At the height of stay-at-home orders due to COVID-19, U.S. energy consumption fell to its lowest level in more than 30 years, according to the Energy Information Administration. In addition, the United States is the largest producer of crude oil in the world, but as consumers dramatically decreased their use of fuel for cars, boats, planes and other means of transportation, oil was suddenly in surplus and the price nosedived.
To adjust to the situation, operators shut down oil wells to limit output in major regions. The stoppage in production saw the subsequent collapse of price in commodities like natural gas and exports. Thereafter, many oil and shale producers were forced to restructure to create an environment where they could be financially prudent.
2. Retail energy providers carried more risk as commercial businesses demanded less energy.
Beginning as a COVID-19 mitigation effort, more and more commercial businesses and corporate offices turned work from home orders into long-term operating models. The cost savings associated with this work environment are too attractive to pass up for many businesses.

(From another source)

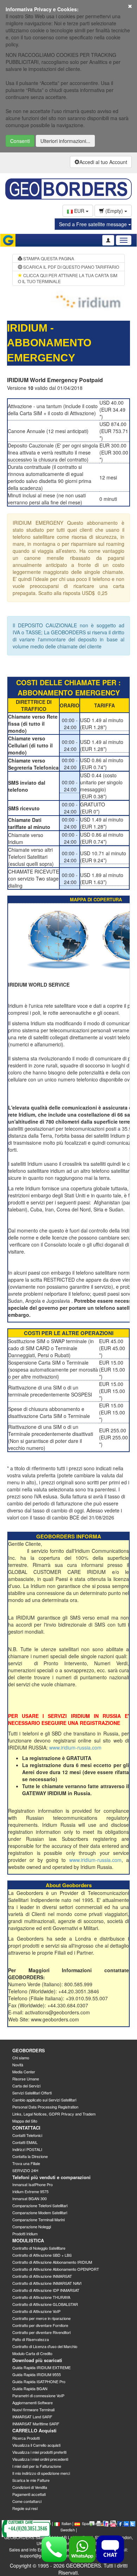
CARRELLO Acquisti (34, 2430)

Even as some restrictions have lifted, there are still unknowns around customer energy usage; this uncertainty and how it impacts revenue are challenges that energy providers continue to navigate. Suppliers have had to continuously monitor customer usage trends in order to forecast pricing, as well as experiment with new products and cost mechanisms to manage risk in their commercial contracts.
However, the forced acceleration of technology as a result of COVID-19 mitigation efforts has also proven useful to energy providers and other retailers. The uptick in video platforms and e-commerce technology affords energy providers a more robust digital highway to reach customers in all places, which just like other commercial business operating models, is expected to continue for years to come.

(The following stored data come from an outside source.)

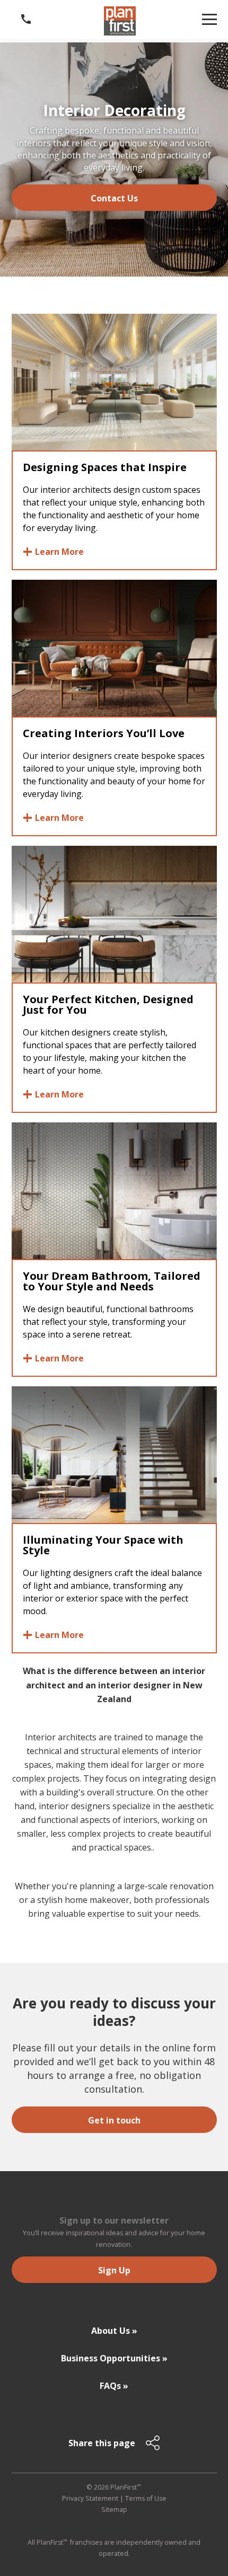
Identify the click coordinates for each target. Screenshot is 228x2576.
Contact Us (114, 198)
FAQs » (114, 2386)
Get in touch (114, 2120)
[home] (120, 21)
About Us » (114, 2330)
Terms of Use (145, 2498)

3. Bullishness in renewable energy and related technologies.
Even before COVID-19, sustainability had been a recurring theme in the energy industry. In an era of relative uncertainty, we have seen continued momentum around technologies like solar and battery storage. The demand for renewable products continued to grow from self-imposed sustainability goals in the private sector to state-level renewable mandates. For example, in 2020, many states established carbon-free goals by target dates, and corporations began entering 10- to 15-year renewable project contracts. These activities indicate a perpetual focus on environment, social and corporate governance, and the role that renewable technology will play in helping both the public and private sector customers reach their goals.
4. Continued analytics activity to democratize energy usage information and deliver solutions.
During the dynamic year of 2020, energy providers have remained flexible thanks to analytics and data platforms used to monitor customer usage, forecast pricing and inform potential recovery patterns. While in the early stages of innovation, analytics platforms have also continued to gain prominence and become more accessible in the energy and electricity sector. Analytics provide valuable insights for customers to better understand their energy usage and implement solutions to meet sustainability requirements and efficiency goals.
At the end of 2020, forecasts for the gross domestic product (GDP) were close to zero, according to Exelon Chief Economist Ed Fortunato. However, the remarkable rebound speaks to the resourcefulness of American companies in all industries, including energy, in navigating and responding to this new environment.